**PROBLEM:** Reproduce the records below in their entirety, exactly as shown.

**RECORDED INFORMATION:**
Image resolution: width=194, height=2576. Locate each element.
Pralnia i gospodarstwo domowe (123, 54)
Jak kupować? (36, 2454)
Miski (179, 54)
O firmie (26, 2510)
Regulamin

**EXERCISE ANSWER:**
Image resolution: width=194, height=2576. Locate each element.
Pralnia i gospodarstwo domowe (123, 54)
Jak kupować? (36, 2454)
Miski (179, 54)
O firmie (26, 2510)
Regulamin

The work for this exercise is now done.